"Somewhere within this frame, there is a new robot on Mars,"
The question, however, is whether the spacecraft is intact and struggling to make contact with Earth - or just another crater on the desolate red planet.
On Wednesday, a joint European-Russian probe called the Schiaparelli lander fell toward the surface of Mars, deployed a parachute, and fired its thrusters.
That much we know, according to data the spacecraft beamed back to the European Space Agency (ESA) during its harrowing descent.
The 8-foot-wide probe was ultimately supposed to plop down in a patch of red dirt at 10:48 a.m. EDT, but Paolo Ferri, the ESA's head of mission operations, said during a live video stream on Wednesday that something "unexpected" happened."The signal went through the majority of the descent phase, but it stopped at a certain point that we reckon was before the landing," Ferri said.
In short: The ESA lost touch with Schiaparelli and hasn't yet been able to establish contact with the probe.
"We need more information. That's what's going to happen tonight," Ferri continued, adding that the ESA may have an answer sometime after 8 p.m. EDT, or early Thursday morning in Europe.
If Schiaparelli's landing worked, it would be the ESA's first spacecraft to safely reach the surface of the red planet.
If no signal is received, however, the probe may have joined a growing graveyard of failed Martian spacecraft.
For Russia, Schiaparelli could be the nation's seventh failed Mars landing (though it put two satellites into orbit around Mars while it was still the Soviet Union).
ExoMars 2016: Half a success, so far
Shortly after the probe was supposed to have phoned home but didn't, the space agency said via Twitter that a missing signal delay wasn't unexpected.
The reason?

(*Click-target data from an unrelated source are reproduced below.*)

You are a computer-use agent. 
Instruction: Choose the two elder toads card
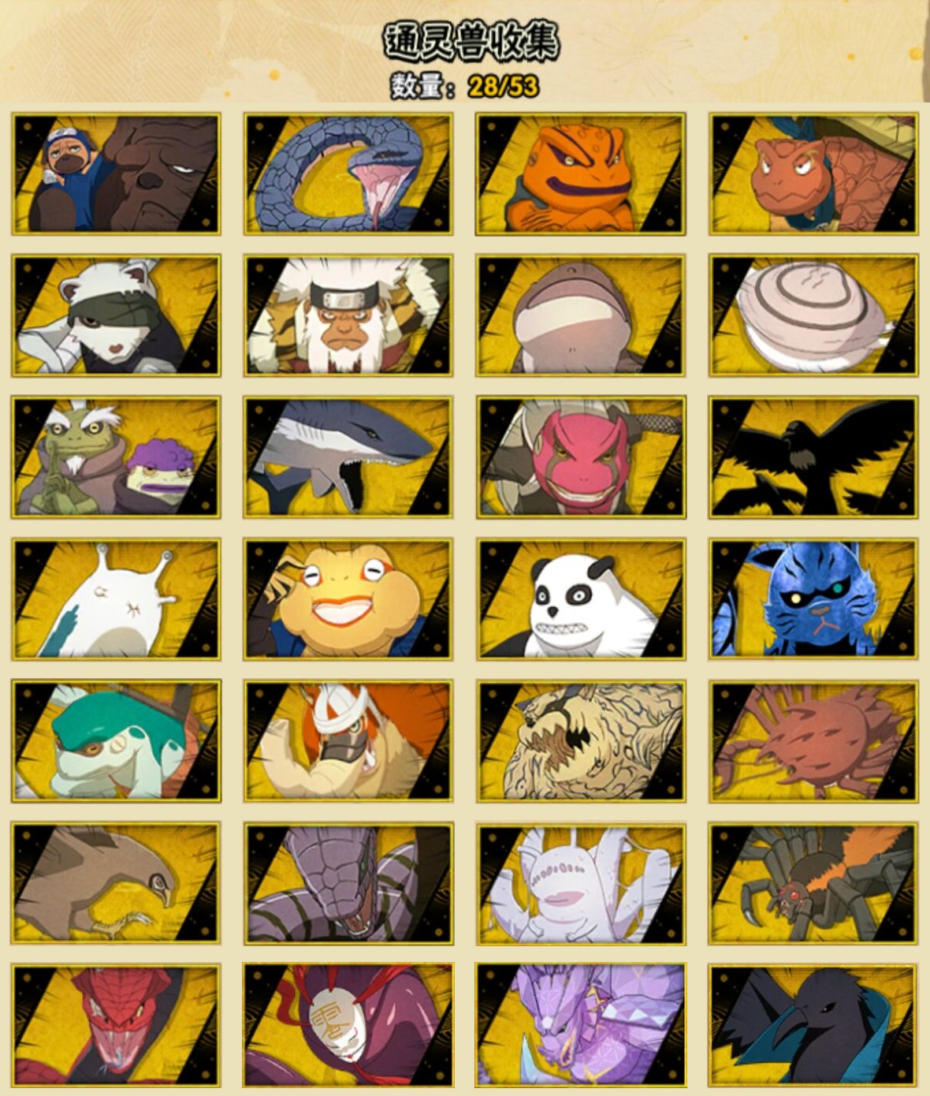pos(116,457)
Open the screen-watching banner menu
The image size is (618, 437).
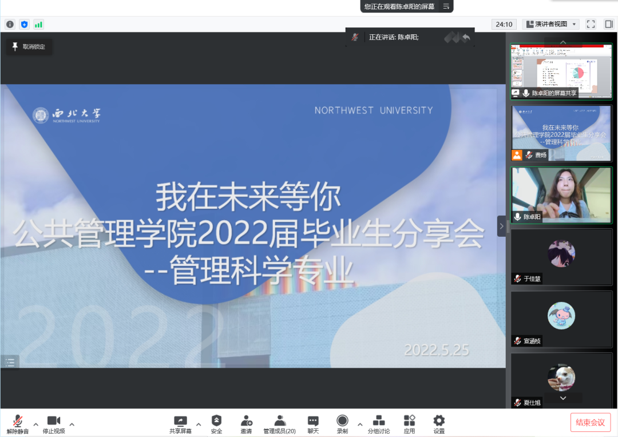[446, 6]
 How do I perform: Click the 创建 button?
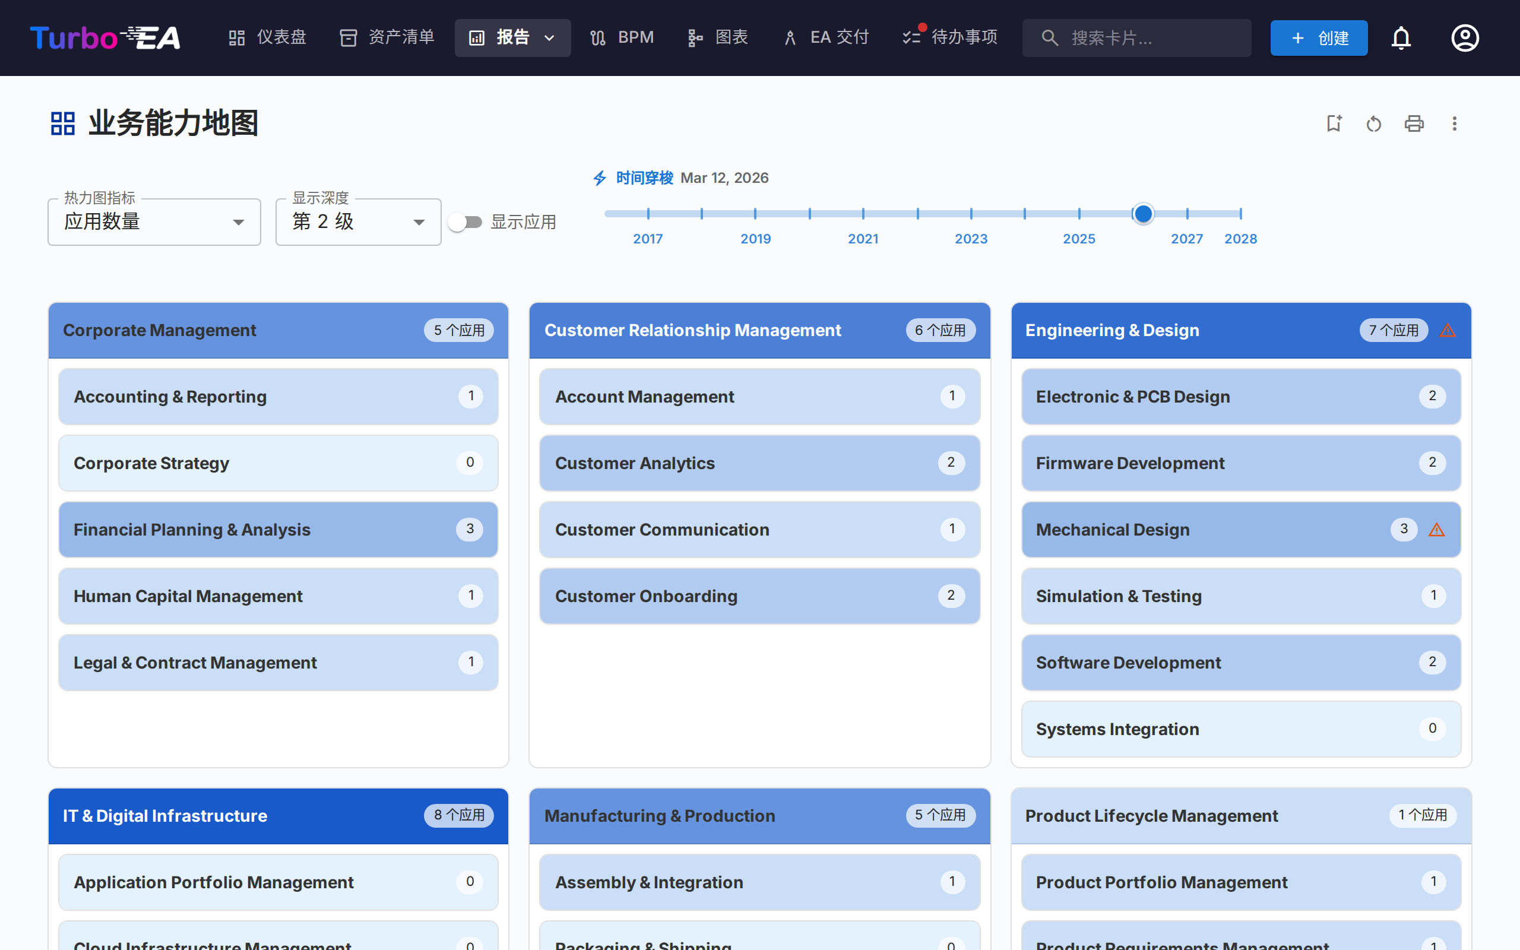point(1318,38)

Schiaparelli's radio signal to its mother ship - the Trace Gas Orbiter (TGO) - was very weak, and dusty conditions on Mars may have also interfered.
Engineers combed through the recorded data, which was relayed to Earth via the Mars Express orbiter, but found nothing:
Luckily, the ESA's effort wouldn't be a total failure if Schiaparelli didn't make it in one piece.
That's because the lander is just one-half of the ExoMars 2016 mission: a precursor to a more ambitious rover mission planned for 2020.
It's also more of an engineering proof-of-concept than a science mission.
"We should remember this landing was a test," Ferri said. "And as part of the test, you want to learn what happened," no matter the outcome.
The other half of ExoMars 2016 is Schiaparelli's mother ship, TGO.
The ESA said the orbiter seems to have safely entered into Mars orbit on Wednesday, which means its task of sniffing for methane on Mars - a potential sign of microbial life - can soon begin.
A harrowing descent
Prior to Schiaparelli, humanity tried 18 times to touch Mars with penetrators, landers, and wheeled rovers. Only eight such missions have ever succeeded.
The last time the ESA tried to land a probe on Mars, in 2003, it failed.
Its Beagle 2 lander successfully jettisoned from an orbiting spacecraft. Aside a final signal before its descent, however, the robot robot never contacted Earth again.
It wasn't until January 2015 - more than a decade later - that NASA's Mars Reconnaissance Orbiter found and photographed the dead rover in a satellite image. An subsequent investigation found that its solar panels had failed to deploy, so it never mustered the energy to phone home.
The 8-foot-wide Schiaparelli lander departed from its Martian gas-sniffing mother ship, TGO, the morning of October 16.Its hair-raising descent to the surface of Mars should have taken less than 6 minutes because it initially traveled at 13,000 mph (21,000 kph).
To slow down, Schiaparelli first burned through a heat shield, deployed a parachute, and later cut the parachute and heat shield loose. After free-falling for awhile, it fired its thrusters.
From here on in the timeline, we don't yet know what happened.
"I'm quite confident that [Thursday] morning we will know," Ferri said.
Schiaparelli was supposed to slow toward the surface until its sensors detected that it was hovering just a few feet from the ground.
At that point the thrusters should have stopped, dropping the probe with a thud onto a honeycomb-like pad that's designed to crumple and absorb the impact.
Whether a success or failure, the probe is really a practice run for a future ExoMars 2020 wheeled rover mission.
If the probe survived, it should have also taken pictures of its descent and will later attempt to measure Mars' electric field for the first time, among other limited scientific observations.
But for now, the situation is not looking good.